Assigned task A: In the interview excerpt about brain-imaging stimuli, why does the lab see a purely spoken stimulus leaving more to the imagination as a feature rather than a bug?
Assigned task B: Extend the interview excerpt about brain-imaging stimuli from where it stops.

** Document passage follows **

Finn: Our lab enjoys experimenting with different types of visual, audio, and audiovisual stimuli, including existing media as well as stimuli we create ourselves. Many films are really good at capturing people’s attention and powerfully driving activity across the whole brain, which can be advantageous for functional imaging studies. But sometimes, a purely audio (i.e., spoken language) stimulus leaves more open to the imagination, as people may be picturing the events differently in their mind’s eye. For us, that’s a feature, not a bug, since we explicitly want to understand how a single stimulus can lead people to different interpretations. Overall, we like to use a healthy mix of stimulus types, since we find that they often provide complementary information.
CNS: As a storyteller, I am continually fascinated by how differently two people can interpret the same story that is, to me, grounded in empirical facts. What insights is your work uncovering on the neuroscience of this phenomena, and can the work inform how we present information in society?

** End of Document passage **
** Supplied material follows **

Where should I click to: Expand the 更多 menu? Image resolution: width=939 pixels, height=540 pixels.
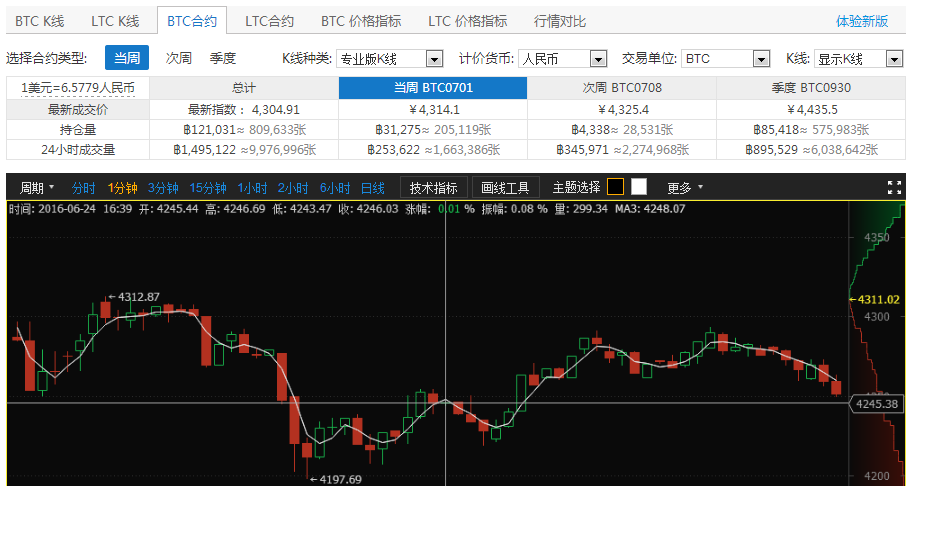pos(685,188)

** End of Supplied material **

Written reply A: A spoken stimulus lets people picture the events differently in their mind's eye. The lab explicitly wants to understand how a single stimulus can lead people to different interpretations, so that variation serves its goal.

Written reply B:
Finn: It’s been fairly straightforward to establish that people can have different interpretations of the same information — and that these differences are reflected in, and in some cases predictable from, differences in brain activity as people are experiencing the information. What has been harder is to establish why these different interpretations arise. There are complex interactions between trait-level factors (likely including genetics), state-level factors, life experiences, prior knowledge, and context, among others, that make it extremely difficult to pinpoint specific causes. That being said, I think, and hope, that there will be eventual applications of our work in terms of understanding how to present information in a way that will minimize unintended divergences in interpretation across people — or even to highlight constructive differences that might help us appreciate the richness that comes from these varied perspectives.
CNS: What’s next for this work?
Finn: In my mind, the biggest question on the horizon is causality: where, when, and how can we intervene on brain activity to actually change someone’s subjective experience of a complex social stimulus? This will not only strengthen our basic scientific understanding of the mechanistic links between brain and behavior, but will also open the door to real-world applications, for example in helping to correct biased, maladaptive thinking patterns that arise in mental illness.
CNS: What’s your driving motivation in your research?
Finn: At this point, a big part of what motivates me is still just genuine curiosity about the questions that drive work in my lab, a major one of which is: how can the same sensory information evoke such wildly different interpretations across people, or even within the same person across time?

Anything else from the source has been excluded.